Alta tensione all’Ilva: domani il governo decide

28 Nov 2012 0:03 - di Sandro Forte

Resta altissima la tensione a Taranto dopo la decisione dell’Ilva di chiudere gli stabilimenti e lasciare a casa cinquemila dipendenti in risposta all’iniziativa della magistratura che lunedì ha ordinato l’arresto di sette persone ma soprattutto il sequestro dei prodotti finiti e semilavorati. Gli uffici della direzione sono stati occupati ieri mattina da centinaia di operai dopo la proclamazione dello sciopero. Gli operai, dopo aver organizzato un corteo interno al quale hanno partecipato sia quelli impiegati nell’area a caldo sia quelli dell’area a freddo, hanno occupato di fatto tutta la palazzina che ospita la direzione dello stabilimento. «Non hanno voluto trovare una soluzione, governo e azienda continuano ad usarci – hanno lamentato alcuni di loro – e a rimetterci siamo soltanto noi e questa città. Così non può continuare. Cosa accadrà? Non lo sa nessuno, qui si naviga a vista». A Genova i metalmeccanici dello stabilimento Ilva hanno bloccato il casello autostradale di Genova ovest per poi riunirsi in assemblea permanente nella sala mensa.

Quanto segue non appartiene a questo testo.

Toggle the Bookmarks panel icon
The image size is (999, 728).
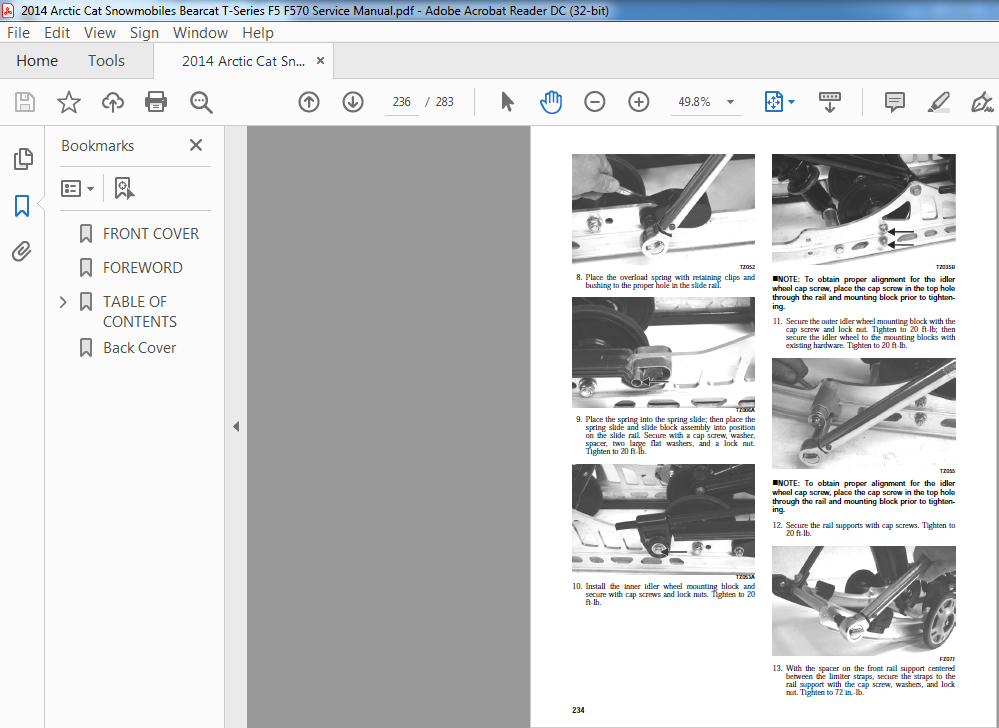22,206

L’Ilva, dal canto suo, ha avviato al Tribunale del Riesame il ricorso contro l’ultimo intervento della magistratura: fino al suo pronunciamento gli impianti di Taranto rimarranno chiusi. «Spero in un pronunciamento rapido, entro pochi giorni», ha spiegato il presidente dell’Ilva, Bruno Ferrante, che ha aggiunto: «Non mi aspettavo un intervento» della magistratura «di questo tipo: che vi fosse una produzione era risaputo a tutti. Il governo ha avuto grande attenzione e dall’incontro di giovedì spero vengano passi avanti». Parole incoraggianti dal ministro dell’Ambiente, Corrado Clini: «Quello di giovedì non sarà un incontro interlocutorio. Contiamo di uscire con un provvedimento, lavoriamo a un decreto per l’applicazione dell’Aia, unica strada per il risanamento». Anche perché, secondo il ministro dell’Interno Anna Maria Cancellieri, esiste «un rischio notevole» di problemi per l’ordine pubblico. «La situazione è molto preoccupante – ha detto – perché i posti di lavoro messi in discussione sono tantissimi, non sono solo quelli di Taranto ma riguarda anche l’indotto».

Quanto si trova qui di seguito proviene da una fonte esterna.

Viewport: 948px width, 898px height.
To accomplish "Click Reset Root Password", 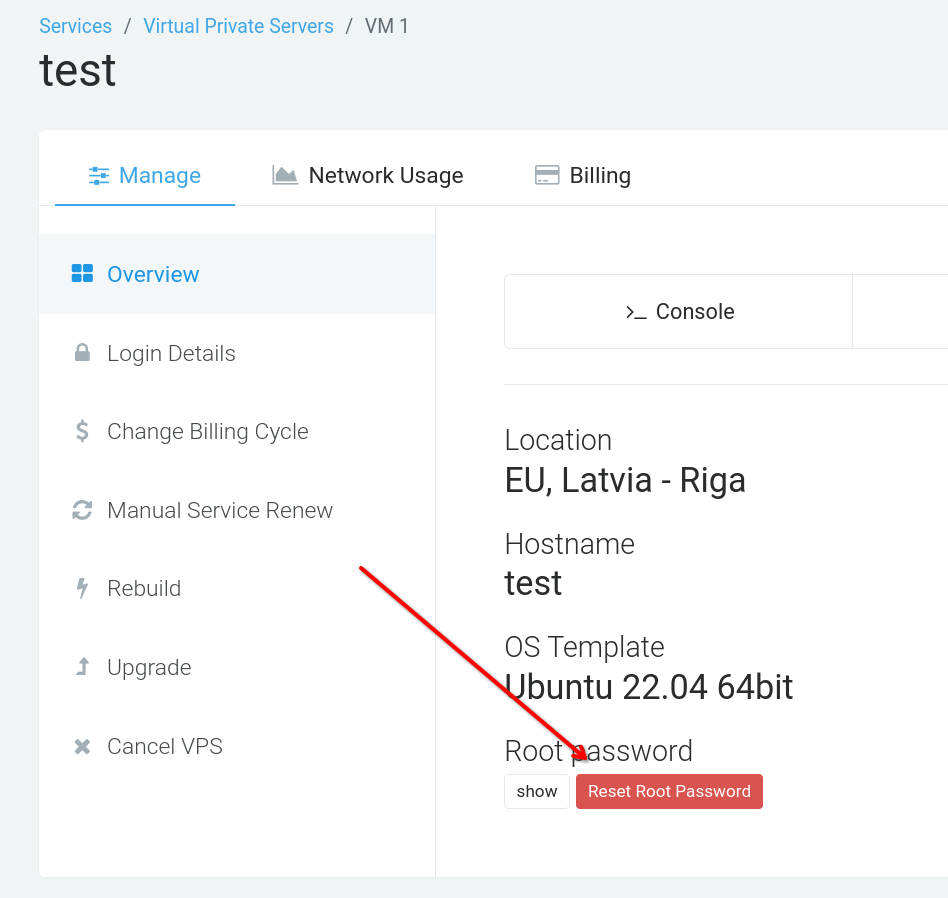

Per quanto riguarda l’inchiesta giudiziaria, sono almeno cinque, oltre a quelle indicate nelle ordinanze di custodia cautelare eseguite lunedì, le persone indagate. Tra queste ci sono don Marco Gerardo, il segretario dell’ex arcivescovo di Taranto monsignor
Benigno Luigi Papa, e il sindaco di Taranto Ippazio Stefano. Il sacerdote è sospettato di false dichiarazioni al pubblico ministero in relazione alla presunta tangente di 10mila euro che l’ex responsabile dei rapporti istituzionali dell’Ilva Girolamo Archinà, arrestato lunedì, avrebbe consegnato al consulente del Tribunale nonché ex preside del Politecnico di Taranto Lorenzo Liberti per “addomesticare” una perizia sulle fonti di inquinamento. Archinà aveva riferito agli inquirenti che quella somma, prelevata dalla cassa aziendale, non era destinata a Liberti ma si trattava di una elargizione alla curia tarantina. Il sindaco di Taranto è indagato per omissioni in atti d’ufficio in relazione alle prescrizioni a tutela dell’ambiente cittadino. La sua iscrizione nel registro degli indagati sarebbe un atto dovuto derivante dalla denuncia di un consigliere comunale, Filippo Condemi. Tra i cinque ulteriori indagati c’è anche un poliziotto: Cataldo De Michele, ispettore in servizio alla Digos della questura di Taranto. L’ipotesi di reato sarebbe quella di rivelazione di segreti d’ufficio.
Frattanto la Procura di Taranto ha delegato la Guardia di Finanza ad eseguire accertamenti a Bari e a Roma in relazione al via libera alla vecchia Autorizzazione integrata ambientale (Aia) rilasciata il 4 agosto 2011 all’Ilva di Taranto, poi riesaminata e approvata alcune settimane fa. Nelle oltre 500 pagine dell’ordinanza di custodia cautelare firmata dal gip Patrizia Todisco numerose pagine, contenenti anche intercettazioni telefoniche, sono dedicate a dialoghi con funzionari regionali sulle prescrizioni ambientali che l’Ilva avrebbe dovuto rispettare, poi confluite nella vecchia Aia.